Why the Grand Mufti’s fatwa gambit is unlikely to checkmate chess
Saudi Arabia’s leading Muslim cleric has announced a ban on chess, which has sparked reaction around the globe.
By Lisa Suhay
January 22, 2016
Christian Science Monitor
Over the centuries, dozens of religious and political leaders have tried to put chess in a corner, but experts say a fatwa by Saudi Arabia’s leading cleric against the game is an ineffective move.
While the rest of the world has come a long way from the year 1061, when Roman Catholic Cardinal Petrus Damiani (1007-1072) banned the clergy from playing chess, Grand Mufti Sheikh Abdulaziz Al-Sheikh is willing to turn back the chess clock this week by issuing a new fatwa, or religious advisory, on a Saudi television show.
The Grand Mufti referred to the game as “the work of Satan,” and akin to alcohol and gambling in the eyes of Allah.
Grandmaster Susan Polgar, head coach of Webster University‘s top-ranked chess team in the nation, says in an interview, “I absolutely disagree with these pronouncements on chess. There is no gambling element in chess.

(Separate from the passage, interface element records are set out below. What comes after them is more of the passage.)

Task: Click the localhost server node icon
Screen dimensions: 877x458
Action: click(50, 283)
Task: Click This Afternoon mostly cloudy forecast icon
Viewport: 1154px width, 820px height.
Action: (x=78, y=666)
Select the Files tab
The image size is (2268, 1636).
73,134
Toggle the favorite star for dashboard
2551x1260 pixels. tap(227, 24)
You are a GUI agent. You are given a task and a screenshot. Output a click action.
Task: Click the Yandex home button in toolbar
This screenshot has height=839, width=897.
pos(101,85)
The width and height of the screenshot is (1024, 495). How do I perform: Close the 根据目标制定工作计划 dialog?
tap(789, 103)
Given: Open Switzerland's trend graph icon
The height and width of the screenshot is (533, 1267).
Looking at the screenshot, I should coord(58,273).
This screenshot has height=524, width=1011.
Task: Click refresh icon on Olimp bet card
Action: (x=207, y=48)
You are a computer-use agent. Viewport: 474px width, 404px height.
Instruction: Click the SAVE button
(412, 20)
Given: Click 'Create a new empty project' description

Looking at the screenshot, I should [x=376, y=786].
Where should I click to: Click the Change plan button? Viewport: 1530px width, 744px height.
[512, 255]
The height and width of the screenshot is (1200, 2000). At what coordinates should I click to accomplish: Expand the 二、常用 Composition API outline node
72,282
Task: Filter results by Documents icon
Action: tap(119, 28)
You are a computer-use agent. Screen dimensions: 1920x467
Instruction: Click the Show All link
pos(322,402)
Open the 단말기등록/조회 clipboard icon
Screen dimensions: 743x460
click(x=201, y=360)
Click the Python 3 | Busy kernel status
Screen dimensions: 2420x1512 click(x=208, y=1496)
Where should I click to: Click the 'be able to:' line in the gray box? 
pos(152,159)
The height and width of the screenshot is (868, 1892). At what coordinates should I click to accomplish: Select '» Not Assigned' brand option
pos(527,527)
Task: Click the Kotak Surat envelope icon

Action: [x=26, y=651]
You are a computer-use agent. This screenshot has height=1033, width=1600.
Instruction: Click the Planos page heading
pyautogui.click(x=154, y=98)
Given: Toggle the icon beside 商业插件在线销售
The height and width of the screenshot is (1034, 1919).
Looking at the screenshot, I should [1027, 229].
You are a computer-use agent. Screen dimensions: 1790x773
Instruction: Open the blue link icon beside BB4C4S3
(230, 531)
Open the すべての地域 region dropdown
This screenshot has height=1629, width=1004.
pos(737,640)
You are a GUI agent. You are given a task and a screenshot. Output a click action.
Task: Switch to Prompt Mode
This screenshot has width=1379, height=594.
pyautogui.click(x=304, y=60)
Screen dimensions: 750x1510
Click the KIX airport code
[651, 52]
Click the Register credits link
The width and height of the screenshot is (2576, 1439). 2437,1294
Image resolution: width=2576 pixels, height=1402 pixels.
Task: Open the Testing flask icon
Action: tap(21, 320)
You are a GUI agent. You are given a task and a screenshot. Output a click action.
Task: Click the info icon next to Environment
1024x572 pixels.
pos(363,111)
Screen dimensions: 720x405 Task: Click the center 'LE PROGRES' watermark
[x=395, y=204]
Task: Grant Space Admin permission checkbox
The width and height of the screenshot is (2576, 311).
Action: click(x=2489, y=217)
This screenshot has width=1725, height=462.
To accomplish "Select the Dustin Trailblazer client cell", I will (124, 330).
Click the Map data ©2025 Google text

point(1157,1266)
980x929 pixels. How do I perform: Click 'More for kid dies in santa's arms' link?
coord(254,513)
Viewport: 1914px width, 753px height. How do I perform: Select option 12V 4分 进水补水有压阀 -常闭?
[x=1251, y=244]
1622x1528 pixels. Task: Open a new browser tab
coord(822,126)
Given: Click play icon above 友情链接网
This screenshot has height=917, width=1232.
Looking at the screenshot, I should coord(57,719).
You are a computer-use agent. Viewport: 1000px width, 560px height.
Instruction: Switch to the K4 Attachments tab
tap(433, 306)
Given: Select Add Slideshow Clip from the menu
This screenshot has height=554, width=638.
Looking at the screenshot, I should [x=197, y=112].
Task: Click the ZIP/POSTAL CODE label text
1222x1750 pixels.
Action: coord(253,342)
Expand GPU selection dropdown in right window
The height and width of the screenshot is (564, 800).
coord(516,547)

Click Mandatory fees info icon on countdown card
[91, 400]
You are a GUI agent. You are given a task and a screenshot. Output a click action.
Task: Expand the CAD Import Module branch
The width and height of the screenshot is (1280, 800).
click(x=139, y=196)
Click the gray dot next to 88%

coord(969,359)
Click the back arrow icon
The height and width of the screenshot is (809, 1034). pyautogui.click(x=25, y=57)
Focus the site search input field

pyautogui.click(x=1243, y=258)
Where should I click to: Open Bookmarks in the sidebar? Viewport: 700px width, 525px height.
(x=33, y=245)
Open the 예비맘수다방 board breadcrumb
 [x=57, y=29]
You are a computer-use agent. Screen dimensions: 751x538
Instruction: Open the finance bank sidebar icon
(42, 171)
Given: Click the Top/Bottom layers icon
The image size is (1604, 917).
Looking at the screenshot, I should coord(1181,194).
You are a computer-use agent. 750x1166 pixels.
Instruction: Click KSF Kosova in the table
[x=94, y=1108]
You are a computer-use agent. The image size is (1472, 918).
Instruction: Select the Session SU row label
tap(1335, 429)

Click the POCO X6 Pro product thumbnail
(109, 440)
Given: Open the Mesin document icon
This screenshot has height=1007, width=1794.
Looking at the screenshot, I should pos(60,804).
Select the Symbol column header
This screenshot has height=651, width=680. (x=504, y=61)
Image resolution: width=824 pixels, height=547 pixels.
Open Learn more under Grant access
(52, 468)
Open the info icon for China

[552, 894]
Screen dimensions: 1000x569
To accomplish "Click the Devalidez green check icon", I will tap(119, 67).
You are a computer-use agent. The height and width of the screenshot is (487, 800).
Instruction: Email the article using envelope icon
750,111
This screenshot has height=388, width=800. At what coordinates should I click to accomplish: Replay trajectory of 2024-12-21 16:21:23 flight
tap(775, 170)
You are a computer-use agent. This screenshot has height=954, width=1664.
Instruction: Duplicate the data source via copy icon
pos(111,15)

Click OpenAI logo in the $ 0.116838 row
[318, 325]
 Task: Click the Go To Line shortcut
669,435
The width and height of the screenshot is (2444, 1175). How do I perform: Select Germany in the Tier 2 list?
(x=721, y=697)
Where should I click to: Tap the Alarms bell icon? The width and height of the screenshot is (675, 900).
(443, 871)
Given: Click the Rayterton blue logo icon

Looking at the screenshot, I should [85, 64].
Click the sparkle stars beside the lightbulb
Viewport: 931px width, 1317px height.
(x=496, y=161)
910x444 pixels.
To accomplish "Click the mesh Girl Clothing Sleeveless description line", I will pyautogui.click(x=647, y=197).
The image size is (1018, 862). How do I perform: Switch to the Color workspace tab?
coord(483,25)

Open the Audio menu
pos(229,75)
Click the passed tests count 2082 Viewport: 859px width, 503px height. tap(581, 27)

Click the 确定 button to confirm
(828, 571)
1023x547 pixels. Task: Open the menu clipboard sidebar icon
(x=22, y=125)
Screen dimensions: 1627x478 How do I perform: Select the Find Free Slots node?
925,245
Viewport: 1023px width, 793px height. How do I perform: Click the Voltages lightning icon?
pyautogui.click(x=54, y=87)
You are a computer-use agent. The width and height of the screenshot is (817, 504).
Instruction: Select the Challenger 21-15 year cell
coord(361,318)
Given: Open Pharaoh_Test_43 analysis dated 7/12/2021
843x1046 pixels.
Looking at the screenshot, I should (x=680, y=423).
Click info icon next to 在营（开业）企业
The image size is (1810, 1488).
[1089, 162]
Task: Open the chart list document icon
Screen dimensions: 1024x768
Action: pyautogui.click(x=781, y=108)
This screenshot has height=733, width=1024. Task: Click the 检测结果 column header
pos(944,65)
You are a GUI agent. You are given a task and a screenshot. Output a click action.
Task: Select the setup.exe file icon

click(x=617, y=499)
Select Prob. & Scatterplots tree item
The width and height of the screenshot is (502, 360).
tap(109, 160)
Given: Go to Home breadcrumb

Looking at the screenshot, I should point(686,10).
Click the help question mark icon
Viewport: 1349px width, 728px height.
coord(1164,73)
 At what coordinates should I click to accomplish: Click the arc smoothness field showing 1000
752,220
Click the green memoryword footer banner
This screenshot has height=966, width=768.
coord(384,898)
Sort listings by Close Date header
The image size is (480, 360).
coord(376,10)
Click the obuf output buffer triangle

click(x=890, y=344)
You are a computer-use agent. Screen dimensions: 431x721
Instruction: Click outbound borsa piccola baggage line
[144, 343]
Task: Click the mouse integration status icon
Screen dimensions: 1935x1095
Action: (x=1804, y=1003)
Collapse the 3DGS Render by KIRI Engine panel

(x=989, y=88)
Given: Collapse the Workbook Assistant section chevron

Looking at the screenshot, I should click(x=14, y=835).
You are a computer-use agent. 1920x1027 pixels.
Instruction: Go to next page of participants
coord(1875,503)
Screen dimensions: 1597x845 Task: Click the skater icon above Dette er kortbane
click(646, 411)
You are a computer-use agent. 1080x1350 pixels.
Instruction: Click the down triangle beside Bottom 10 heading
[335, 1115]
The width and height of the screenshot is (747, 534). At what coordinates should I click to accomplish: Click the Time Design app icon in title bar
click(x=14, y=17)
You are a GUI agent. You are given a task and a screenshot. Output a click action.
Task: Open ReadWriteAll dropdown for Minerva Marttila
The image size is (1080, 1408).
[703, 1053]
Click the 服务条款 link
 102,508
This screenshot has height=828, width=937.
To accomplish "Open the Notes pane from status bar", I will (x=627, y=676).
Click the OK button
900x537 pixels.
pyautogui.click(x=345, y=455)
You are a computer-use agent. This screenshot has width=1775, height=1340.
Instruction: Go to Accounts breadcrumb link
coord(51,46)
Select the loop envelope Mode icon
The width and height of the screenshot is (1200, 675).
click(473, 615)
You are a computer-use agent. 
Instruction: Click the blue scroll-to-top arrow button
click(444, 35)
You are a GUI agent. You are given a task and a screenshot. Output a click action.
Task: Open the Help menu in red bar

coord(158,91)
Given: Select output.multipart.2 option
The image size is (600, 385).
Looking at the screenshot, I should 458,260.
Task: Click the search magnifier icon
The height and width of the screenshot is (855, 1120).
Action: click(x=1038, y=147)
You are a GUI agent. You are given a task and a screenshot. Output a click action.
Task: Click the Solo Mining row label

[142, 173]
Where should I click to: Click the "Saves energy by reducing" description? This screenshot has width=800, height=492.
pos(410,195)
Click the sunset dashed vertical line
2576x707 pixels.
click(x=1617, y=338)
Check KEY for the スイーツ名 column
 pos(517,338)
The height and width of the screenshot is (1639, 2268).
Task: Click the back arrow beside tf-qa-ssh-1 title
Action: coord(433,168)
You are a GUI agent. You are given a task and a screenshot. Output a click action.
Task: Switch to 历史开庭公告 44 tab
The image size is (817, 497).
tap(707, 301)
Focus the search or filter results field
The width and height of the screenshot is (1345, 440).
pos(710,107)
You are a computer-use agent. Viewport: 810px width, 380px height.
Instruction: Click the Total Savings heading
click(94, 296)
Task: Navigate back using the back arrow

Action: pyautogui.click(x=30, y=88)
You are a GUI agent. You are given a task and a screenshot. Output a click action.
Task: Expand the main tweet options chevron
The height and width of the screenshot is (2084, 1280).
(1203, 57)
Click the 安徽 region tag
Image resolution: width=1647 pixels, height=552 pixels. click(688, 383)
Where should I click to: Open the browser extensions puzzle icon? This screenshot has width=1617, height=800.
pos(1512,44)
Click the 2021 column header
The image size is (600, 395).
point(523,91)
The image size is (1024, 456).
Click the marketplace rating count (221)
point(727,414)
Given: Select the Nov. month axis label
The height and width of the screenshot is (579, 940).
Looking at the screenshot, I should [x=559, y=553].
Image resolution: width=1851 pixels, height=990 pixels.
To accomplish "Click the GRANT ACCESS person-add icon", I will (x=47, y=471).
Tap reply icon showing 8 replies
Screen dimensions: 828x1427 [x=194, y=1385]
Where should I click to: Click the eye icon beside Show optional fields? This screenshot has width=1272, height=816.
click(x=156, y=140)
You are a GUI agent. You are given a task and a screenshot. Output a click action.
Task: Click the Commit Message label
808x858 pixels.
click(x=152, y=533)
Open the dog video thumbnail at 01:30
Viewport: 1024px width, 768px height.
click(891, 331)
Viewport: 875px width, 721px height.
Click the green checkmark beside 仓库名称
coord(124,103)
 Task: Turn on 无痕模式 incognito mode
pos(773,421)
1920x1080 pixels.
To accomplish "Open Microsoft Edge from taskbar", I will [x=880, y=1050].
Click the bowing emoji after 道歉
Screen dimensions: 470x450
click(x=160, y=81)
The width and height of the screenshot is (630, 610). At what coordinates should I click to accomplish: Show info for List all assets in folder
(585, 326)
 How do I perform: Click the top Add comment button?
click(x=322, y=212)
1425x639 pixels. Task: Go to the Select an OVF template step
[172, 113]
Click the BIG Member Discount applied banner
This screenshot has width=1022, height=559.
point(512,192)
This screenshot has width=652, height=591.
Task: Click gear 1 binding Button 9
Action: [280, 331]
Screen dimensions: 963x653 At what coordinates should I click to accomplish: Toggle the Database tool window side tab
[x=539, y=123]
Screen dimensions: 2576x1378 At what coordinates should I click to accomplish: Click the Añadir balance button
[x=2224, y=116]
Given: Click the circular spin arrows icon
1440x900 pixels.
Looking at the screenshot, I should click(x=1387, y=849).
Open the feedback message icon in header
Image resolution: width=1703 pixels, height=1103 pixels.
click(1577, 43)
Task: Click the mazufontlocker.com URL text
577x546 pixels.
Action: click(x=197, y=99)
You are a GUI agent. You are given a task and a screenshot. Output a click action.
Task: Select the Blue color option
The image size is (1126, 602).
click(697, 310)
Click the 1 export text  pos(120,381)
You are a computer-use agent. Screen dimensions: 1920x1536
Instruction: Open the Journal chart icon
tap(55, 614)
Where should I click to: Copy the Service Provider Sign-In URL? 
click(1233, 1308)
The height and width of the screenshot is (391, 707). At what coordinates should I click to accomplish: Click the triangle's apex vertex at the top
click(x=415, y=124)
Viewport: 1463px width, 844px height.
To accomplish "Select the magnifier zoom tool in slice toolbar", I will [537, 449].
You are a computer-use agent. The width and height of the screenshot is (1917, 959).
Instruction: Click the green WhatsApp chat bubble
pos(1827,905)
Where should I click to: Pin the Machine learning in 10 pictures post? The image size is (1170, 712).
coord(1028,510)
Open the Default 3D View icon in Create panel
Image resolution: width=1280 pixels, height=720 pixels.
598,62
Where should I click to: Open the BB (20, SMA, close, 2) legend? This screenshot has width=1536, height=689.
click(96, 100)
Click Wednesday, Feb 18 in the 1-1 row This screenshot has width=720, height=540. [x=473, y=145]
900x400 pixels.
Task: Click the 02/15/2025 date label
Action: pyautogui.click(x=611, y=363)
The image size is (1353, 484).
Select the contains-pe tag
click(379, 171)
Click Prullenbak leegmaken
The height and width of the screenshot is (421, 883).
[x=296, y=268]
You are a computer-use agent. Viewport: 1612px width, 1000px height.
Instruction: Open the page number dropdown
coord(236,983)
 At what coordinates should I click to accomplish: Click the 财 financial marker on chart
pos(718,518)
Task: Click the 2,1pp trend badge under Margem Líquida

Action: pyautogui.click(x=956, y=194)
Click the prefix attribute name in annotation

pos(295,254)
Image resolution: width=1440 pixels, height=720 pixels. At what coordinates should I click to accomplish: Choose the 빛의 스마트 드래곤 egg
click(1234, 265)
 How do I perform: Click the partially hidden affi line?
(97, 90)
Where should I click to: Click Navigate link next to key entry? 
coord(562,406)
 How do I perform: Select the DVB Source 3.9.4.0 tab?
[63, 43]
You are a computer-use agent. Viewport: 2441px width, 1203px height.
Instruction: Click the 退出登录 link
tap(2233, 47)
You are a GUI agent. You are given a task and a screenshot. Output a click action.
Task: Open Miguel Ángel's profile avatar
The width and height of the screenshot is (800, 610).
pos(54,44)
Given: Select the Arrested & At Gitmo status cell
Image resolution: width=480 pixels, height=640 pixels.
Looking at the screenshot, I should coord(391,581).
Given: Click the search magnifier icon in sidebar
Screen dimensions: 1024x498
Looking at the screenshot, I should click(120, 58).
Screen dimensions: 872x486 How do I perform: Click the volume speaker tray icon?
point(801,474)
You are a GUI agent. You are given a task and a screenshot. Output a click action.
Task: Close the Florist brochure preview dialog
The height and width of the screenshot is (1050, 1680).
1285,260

Chess is purely an intellectual game which requires skill and knowledge, and it can help countless young people develop analytical, concentration, calculation, decision making, and problem solving skills, etc.”
“Chess is one of the oldest games and by far the most popular on this planet,” adds Mr. Polgar. “Chess is extremely inexpensive to play and chess also promotes unity, diversity, understanding, and peace. In fact, I led the charge along with former world champion Anatoly Karpov and former Russian President Mikhail Gorbachev in the global initiative Chess For Peace more than 10 years ago.”